PETA subsequently alleged that Berosini had moved more than $2 million out of the country to avoid paying court costs. Berosini and his wife, Joan, claimed that the money was for a land investment in Central and South America. In February 2000, a federal magistrate ordered Berosini to return the money, finding that Berosini was deliberately hiding his assets. Berosini and PETA agreed to a settlement in which Berosini paid $340,000 in court costs and interest. However, two years later, Berosini was ordered to pay three law firms $250,000 for the time they spent trying to find the $2 million.
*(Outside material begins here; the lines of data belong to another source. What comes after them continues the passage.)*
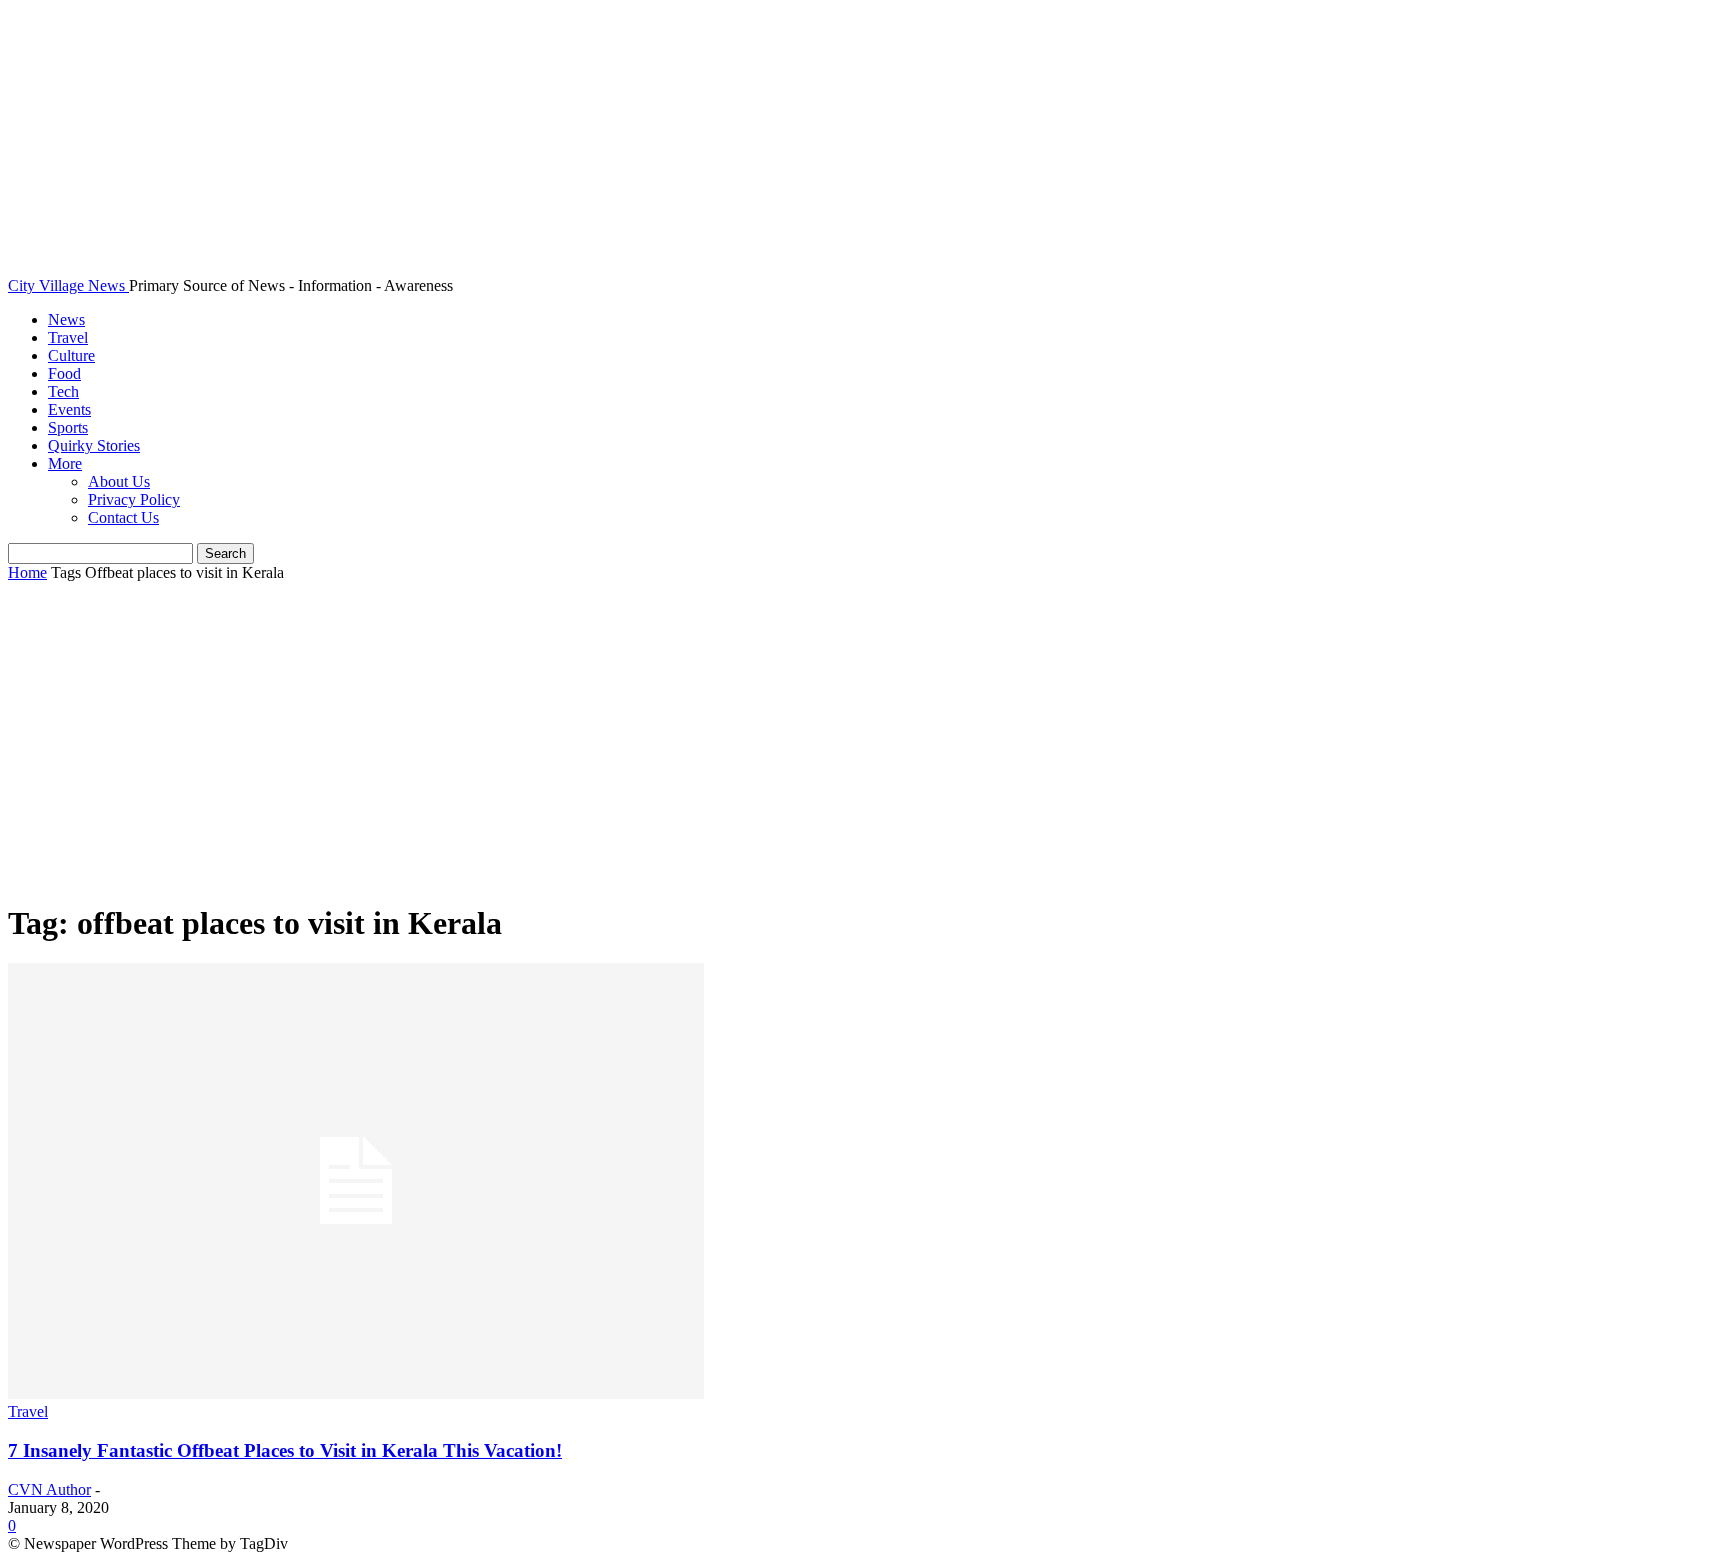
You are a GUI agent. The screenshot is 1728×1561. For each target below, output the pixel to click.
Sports (68, 427)
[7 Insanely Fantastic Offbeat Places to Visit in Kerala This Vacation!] (356, 1393)
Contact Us (123, 517)
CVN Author (49, 1489)
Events (69, 409)
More (65, 463)
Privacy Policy (134, 499)
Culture (71, 355)
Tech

Berosini contested this judgment four times on appeal and lost each time, and PETA claims that it is considering further legal action against Berosini for filing a frivolous appeal.

Berosini told Harper's Magazine in 1993 that he and his wife received numerous death threats against themselves and their orangutans in the middle of the night. He also said he had to shop at a different supermarket every day for several months due to threats that the orangutans' food would be poisoned.

==Mario Berousek==
Mario Berousek (born 14 October 1974 in Prague, Czech Republic) is the fastest club juggler in the world and a world record holding juggler. His parents are Ferdinand Berousek and Sonja born Berousek, known as "Fredys". His wife Andrea, born Janecek, is a granddaughter of Bohumil Berousek, known as Berossini. Mario's brother is Robert Berousek. Mario and Andrea's children are: Sharon, Vanessa, Nicole, Priscilla, Mario-Ignacio Berousek. Berousek started juggling at the age of 9 and gave his first live performance at the age of 10.

Mario holds the following awards:
- Silver medal at the 20th Festival de Demain Paris in 1997
- Special Prize at the 23rd International Circus Festival in Monte Carlo in 1999

Mario held the following world records:
- 5 clubs 50 cm high, 240 catches in 1 minute in Hannover in 2000
- 3 clubs 20 cm high, 171 catches in 48 seconds in Hannover in 2000
- 5 clubs with the highest number of rotations whilst juggling for one minute (735 ×) at the Moulin Rouge, Paris in 2010
- 5 clubs with the highest number of juggling catches in 30 seconds (128) at the Moulin Rouge, Paris in 2010

TV and charity:
- On 14 July 2000 Berousek appeared as a special guest at a Joe Cocker concert in Bocholt.
- Twice a performer in Le plus grand cabaret du monde.
- Berousek appeared on a TV show RTL Kochprofis 2005.
- From 2009 till 2012 Berousek was juggling at the Moulin Rouge.
- Gala Event for Formula 1 in Sporting Club Monaco 2014.
- Charity - Berousek supported "Krebs kranke Kinder" (Children with cancer) in Hannover in November 2002. In Paris in June 2012 he supported Lee-Ann Watson - BAN South Africa at the clinic for children with HIV in South Africa. In February 2014 supported help raise funds for biological water purifier for the Hospital in Africa at the 3rd Social evening in the "Golden Prague", Vinoř.